Source text »
^^^^^^^^

The combination of Whisper's robust speech recognition, Ollama's flexible LLM serving, and ChatterBox's advanced TTS capabilities creates a fully-featured voice assistant that runs entirely offline. No cloud services, no API keys, just pure local AI power!

^^^^^^^^

Listed records »

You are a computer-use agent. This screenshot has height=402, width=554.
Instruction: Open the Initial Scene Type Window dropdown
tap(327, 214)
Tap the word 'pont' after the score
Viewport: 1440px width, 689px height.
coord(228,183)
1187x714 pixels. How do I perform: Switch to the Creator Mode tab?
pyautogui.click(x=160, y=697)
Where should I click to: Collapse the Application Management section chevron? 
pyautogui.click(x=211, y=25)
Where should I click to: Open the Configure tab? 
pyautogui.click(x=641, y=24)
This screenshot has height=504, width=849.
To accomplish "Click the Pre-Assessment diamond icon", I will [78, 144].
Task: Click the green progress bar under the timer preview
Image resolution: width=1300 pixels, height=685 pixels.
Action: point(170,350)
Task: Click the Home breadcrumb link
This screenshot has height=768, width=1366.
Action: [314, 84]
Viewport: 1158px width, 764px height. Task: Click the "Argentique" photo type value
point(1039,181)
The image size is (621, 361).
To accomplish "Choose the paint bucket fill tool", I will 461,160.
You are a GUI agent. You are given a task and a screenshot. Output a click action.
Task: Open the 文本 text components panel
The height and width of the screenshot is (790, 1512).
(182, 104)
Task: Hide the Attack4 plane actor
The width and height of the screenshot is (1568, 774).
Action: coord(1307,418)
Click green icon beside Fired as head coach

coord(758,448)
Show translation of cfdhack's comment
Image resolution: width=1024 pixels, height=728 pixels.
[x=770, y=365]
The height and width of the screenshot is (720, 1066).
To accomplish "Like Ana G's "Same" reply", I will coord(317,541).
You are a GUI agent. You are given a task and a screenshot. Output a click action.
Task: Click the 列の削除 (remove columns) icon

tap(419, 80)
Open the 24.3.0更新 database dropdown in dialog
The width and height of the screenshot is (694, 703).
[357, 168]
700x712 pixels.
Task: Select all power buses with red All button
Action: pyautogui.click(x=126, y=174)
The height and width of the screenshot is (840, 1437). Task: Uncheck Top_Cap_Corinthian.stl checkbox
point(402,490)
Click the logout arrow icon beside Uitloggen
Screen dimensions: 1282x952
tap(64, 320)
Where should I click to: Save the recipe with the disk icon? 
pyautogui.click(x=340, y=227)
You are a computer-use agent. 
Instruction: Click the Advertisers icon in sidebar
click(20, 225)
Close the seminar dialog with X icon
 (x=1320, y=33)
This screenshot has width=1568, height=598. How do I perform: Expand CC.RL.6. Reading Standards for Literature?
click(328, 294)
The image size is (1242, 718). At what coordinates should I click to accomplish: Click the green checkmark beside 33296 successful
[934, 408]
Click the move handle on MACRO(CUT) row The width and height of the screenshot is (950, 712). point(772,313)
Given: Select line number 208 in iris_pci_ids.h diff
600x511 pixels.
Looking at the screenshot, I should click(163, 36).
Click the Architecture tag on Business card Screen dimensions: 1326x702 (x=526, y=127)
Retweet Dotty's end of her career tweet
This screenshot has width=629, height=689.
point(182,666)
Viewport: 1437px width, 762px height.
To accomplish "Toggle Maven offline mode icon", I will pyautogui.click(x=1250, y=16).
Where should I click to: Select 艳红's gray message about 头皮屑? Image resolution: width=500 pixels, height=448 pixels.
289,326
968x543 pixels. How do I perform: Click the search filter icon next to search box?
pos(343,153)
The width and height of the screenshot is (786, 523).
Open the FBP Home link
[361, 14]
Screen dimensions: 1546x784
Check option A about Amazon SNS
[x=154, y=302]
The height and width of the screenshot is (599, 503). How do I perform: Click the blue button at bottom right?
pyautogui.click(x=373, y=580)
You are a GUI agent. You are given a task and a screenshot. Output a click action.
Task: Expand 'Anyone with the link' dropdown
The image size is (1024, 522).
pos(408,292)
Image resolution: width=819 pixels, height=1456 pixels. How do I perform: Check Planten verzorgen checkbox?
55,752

^^^^^^^^

Tasks and exercises »
1) Write out everything from "The combination of" down to "local AI power!" in the voice assistant passage.
2) Say whether each statement agrees with the voice assistant passage, answering yes or no and quoting the deciding words: (a) the assistant needs API keys; (b) Ollama supplies the text-to-speech; (c) the assistant runs entirely offline.

Solutions below »
1)
The combination of Whisper's robust speech recognition, Ollama's flexible LLM serving, and ChatterBox's advanced TTS capabilities creates a fully-featured voice assistant that runs entirely offline. No cloud services, no API keys, just pure local AI power!

2)
(a) No: "no API keys"
(b) No: "Ollama's flexible LLM serving, and ChatterBox's advanced TTS capabilities"
(c) Yes: "runs entirely offline"